Leaves of Glass tells the story of a family waiting for a new child to come into their lives. It sees their past come back to haunt them as their future makes its way into their grasp.
The cast endures the emotional intensity of Phillip Ridley’s script in a most admirable way. They maintain the energy of the text and keep it engaging despite the numerous, lengthy, and unnecessary blackouts. Caroline Sparrow and Sandra Harman in particular give deeply nuanced performances that ground their scenes in the mundanity that memory plays are known for. Sparrow is the paragon of an outsider looking in, understanding the twisted grinding of the family gears but powerless to do anything. Harman is the perfect perpetrator, serving denial and despair with tea and biscuits in a delightfully sinister fashion.
As it pertains to the direction, when I hear that artist are making moves to shift mediums, I am always happy for them, but it also makes me nervous. Making the journey from writer to director, performer to writer, or any other swap is always very exciting - but it is also difficult. Layer on top of this the journey from screen to stage and a whole new range of needed adjustments present themselves.
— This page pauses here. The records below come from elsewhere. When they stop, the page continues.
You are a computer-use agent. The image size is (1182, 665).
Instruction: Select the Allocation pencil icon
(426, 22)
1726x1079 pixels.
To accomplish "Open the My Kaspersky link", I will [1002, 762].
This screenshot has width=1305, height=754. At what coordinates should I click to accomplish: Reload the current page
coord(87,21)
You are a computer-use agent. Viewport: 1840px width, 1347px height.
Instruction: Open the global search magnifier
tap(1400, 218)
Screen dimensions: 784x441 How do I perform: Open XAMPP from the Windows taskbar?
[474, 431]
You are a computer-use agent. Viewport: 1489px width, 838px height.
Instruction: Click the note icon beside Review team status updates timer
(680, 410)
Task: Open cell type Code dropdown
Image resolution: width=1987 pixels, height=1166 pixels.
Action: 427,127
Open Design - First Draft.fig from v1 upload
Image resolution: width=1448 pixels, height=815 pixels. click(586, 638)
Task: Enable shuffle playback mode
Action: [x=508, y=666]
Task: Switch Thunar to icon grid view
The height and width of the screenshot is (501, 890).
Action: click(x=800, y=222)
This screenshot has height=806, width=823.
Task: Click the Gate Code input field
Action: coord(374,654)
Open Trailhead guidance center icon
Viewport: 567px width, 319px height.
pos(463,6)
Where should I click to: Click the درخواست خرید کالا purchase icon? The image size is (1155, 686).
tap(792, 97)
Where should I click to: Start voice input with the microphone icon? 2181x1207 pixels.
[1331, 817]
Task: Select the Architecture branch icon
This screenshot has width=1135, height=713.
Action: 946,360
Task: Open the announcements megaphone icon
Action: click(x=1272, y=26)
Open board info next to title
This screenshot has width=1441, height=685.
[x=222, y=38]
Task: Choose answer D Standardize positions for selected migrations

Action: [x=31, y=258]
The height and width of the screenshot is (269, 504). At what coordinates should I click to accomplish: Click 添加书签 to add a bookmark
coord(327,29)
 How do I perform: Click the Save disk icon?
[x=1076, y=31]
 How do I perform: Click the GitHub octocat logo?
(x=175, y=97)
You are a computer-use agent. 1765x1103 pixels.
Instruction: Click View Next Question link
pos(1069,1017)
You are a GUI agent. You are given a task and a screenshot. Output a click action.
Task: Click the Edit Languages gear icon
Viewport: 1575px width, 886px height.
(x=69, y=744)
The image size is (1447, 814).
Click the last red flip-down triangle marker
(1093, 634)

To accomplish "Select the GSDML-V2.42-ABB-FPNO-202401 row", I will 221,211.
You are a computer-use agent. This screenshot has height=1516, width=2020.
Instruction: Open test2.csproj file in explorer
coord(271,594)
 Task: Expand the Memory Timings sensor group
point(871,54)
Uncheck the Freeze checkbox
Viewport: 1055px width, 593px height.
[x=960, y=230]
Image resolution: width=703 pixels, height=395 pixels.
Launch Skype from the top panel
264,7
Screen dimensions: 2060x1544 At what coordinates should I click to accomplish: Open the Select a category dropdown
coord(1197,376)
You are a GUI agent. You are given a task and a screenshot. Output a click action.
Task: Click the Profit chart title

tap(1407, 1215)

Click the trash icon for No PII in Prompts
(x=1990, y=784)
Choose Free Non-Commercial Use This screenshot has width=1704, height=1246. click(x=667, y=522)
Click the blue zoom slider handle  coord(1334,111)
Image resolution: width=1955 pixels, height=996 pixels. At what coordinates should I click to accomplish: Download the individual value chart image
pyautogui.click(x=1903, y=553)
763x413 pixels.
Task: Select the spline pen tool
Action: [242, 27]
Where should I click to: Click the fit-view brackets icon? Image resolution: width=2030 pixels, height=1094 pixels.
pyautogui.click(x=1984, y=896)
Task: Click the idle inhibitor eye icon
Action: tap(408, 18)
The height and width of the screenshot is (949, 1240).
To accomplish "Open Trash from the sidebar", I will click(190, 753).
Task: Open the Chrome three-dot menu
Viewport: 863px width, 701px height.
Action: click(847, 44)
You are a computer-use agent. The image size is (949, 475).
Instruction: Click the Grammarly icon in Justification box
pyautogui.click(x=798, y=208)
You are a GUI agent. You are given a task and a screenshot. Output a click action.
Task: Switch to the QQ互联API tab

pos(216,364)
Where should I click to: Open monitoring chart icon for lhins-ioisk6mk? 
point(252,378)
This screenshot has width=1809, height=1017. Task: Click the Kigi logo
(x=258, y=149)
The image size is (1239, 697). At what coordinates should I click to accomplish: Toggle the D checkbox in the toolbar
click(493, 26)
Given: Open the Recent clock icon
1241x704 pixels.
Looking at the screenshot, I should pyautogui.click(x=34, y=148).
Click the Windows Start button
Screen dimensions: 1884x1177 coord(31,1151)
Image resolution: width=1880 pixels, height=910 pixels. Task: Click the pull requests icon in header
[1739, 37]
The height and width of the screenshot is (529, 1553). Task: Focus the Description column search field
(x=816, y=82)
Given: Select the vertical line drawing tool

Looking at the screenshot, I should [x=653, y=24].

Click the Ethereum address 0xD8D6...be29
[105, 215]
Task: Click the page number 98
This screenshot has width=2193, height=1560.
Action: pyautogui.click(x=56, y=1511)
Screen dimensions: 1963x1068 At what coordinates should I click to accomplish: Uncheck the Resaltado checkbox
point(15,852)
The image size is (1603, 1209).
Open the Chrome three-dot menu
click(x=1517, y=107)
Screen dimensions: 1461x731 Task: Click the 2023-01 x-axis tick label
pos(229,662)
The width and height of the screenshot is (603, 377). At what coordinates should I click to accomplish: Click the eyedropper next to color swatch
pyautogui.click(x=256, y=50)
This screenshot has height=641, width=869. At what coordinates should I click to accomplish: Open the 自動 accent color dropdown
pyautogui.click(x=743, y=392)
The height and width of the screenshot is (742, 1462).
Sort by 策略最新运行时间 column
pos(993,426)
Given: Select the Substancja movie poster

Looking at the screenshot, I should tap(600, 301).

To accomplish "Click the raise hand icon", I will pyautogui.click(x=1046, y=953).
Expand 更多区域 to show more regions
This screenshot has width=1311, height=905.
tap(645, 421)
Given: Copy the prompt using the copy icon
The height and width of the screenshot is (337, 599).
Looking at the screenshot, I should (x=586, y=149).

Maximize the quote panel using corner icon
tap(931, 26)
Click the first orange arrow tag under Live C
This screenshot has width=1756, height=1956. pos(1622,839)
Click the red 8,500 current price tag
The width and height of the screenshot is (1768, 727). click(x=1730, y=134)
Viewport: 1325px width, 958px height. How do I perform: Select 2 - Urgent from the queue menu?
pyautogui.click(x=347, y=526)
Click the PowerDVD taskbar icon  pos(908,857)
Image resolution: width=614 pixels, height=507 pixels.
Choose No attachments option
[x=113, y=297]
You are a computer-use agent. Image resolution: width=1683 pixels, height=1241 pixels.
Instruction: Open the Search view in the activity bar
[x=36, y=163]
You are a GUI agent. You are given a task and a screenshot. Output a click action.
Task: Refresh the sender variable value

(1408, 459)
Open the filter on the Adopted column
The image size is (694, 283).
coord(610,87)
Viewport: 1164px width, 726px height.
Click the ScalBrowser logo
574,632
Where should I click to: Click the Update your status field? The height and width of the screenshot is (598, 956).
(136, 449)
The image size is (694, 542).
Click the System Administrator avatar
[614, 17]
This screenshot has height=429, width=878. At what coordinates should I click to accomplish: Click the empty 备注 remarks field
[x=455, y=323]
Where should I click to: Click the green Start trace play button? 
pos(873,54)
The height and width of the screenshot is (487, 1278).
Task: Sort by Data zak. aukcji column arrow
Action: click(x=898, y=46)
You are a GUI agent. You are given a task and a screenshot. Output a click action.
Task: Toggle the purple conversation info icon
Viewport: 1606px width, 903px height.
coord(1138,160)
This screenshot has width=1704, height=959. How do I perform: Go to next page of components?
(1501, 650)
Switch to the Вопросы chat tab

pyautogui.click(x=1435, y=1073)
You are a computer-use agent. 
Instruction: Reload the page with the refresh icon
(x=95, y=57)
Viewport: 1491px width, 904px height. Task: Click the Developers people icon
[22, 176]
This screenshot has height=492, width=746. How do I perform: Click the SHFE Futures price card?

As such, I will say that I admire director Wayne McPhee’s ambition in taking on this project and encourage him to keep pushing himself artistically. But in the spirit of not sweeping issues under the rug as this play so encourages, I will admit that I feel Leaves of Glass was too far out his wheelhouse. Several choices ranging from the performances to the production design all speak, at least to me, of a creative who doesn’t quite understand how the theatregoer is able interact with a text and how to communicate emotion and emphasis without a camera being involved.
All-in-all this production has potential, it tells the harrowing story of a family’s self-destruction that Ridley wrote. Sadly, this potential was unable to be fully realised due to the inexperience of its director, but it is a useful case study in the differing requirements for directing for the stage and the screen.